Currently for development, it is a real pain to setup a local environment that mimics what we have setup for production. We are using MAMP to setup mysql + apache, but to setup the node servers and configure things locally is quite time consuming.

I'd like to ditch MAMP for a solution that is more similar to the ec2 boxes that each service will run on. I've been looking into setting up docker containers on vagrant, as I think that's the way forward.

My question is: What is the best way to setup a micro-service style architecture for local development using Vagrant + docker (or whatever tool is better) so that the local environment closely matches production?

Best Answer

Vagrant has several provisioning options, including Chef or simply Shell scripts. If you are using one of these techniques to provision your EC2 instances, you should be able to use the same technique to provision your Vagrant started instances.

If, on the other hand, you're setting up your EC2 instances by hand, then you're outta luck.

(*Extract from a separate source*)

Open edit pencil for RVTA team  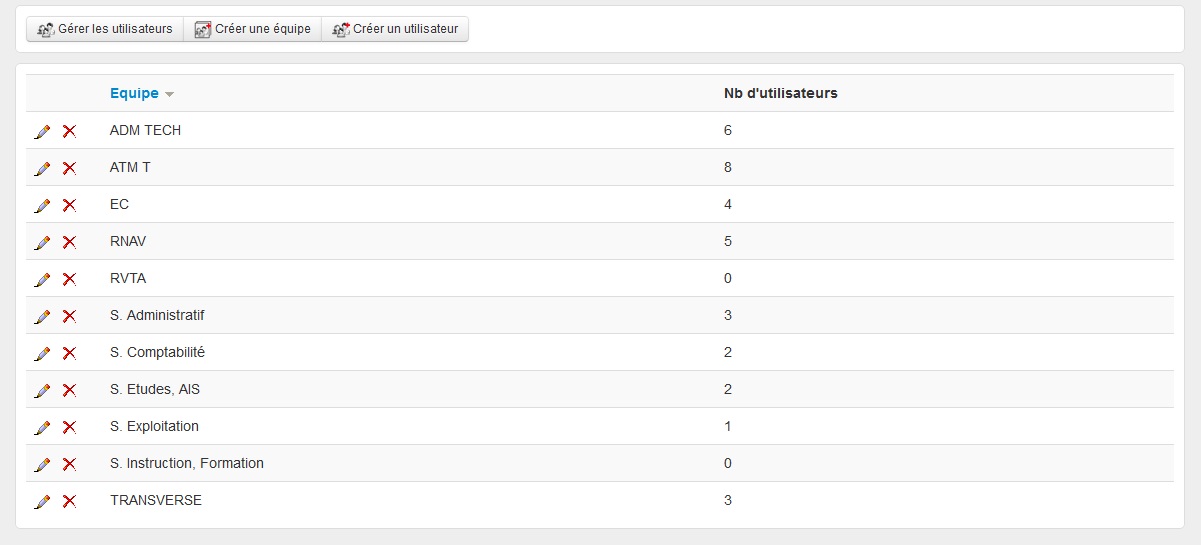pos(42,279)
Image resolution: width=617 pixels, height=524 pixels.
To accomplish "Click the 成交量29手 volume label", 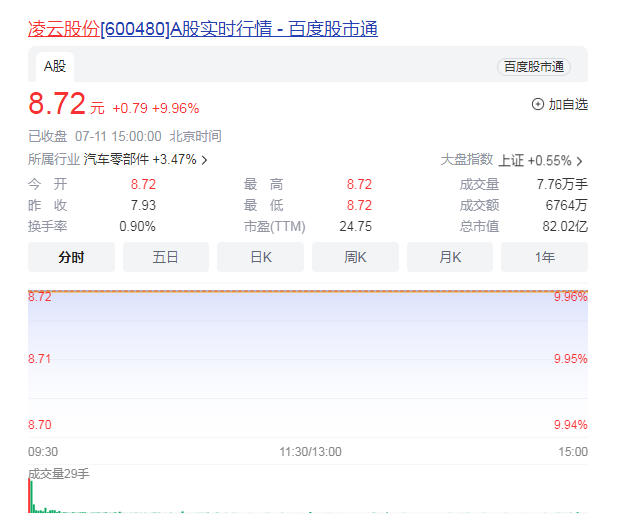I will click(x=59, y=472).
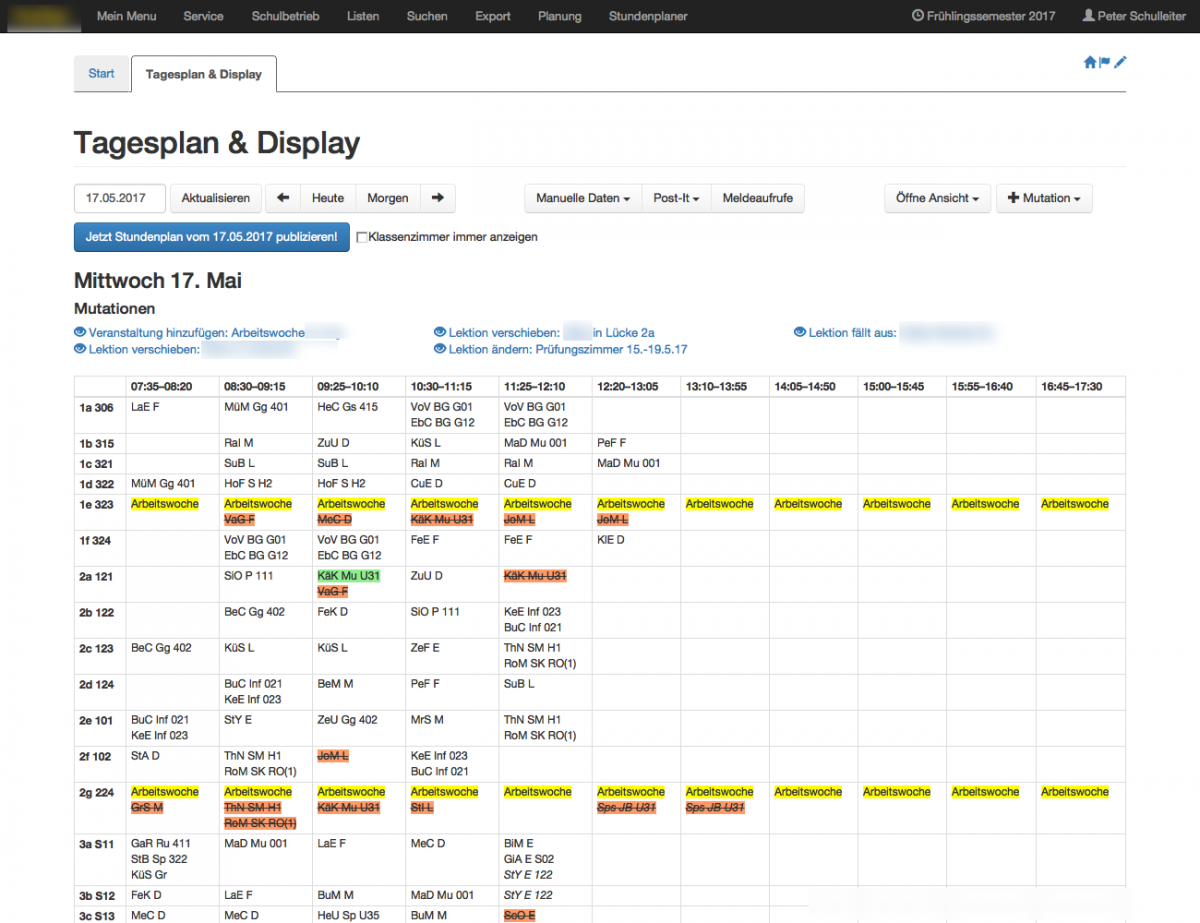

Note, this assumes you haven't tightly integrated with other AWS services like DynamoDB. If you rely on proprietary AWS services, you may not be able to suitably simulate your production environment.

As to whether you should use one Vagrant instance per microservice or one Vagrant instance for all services, that depends on whether or not your microservices can co-exist. If they can, I'd put them on as few Vagrant instances as possible just to make managing the number of Vagrant instances easier. If, however, they have conflicting requirements (say in Linux versions) I'd go with 1 Vagrant instance per microservice.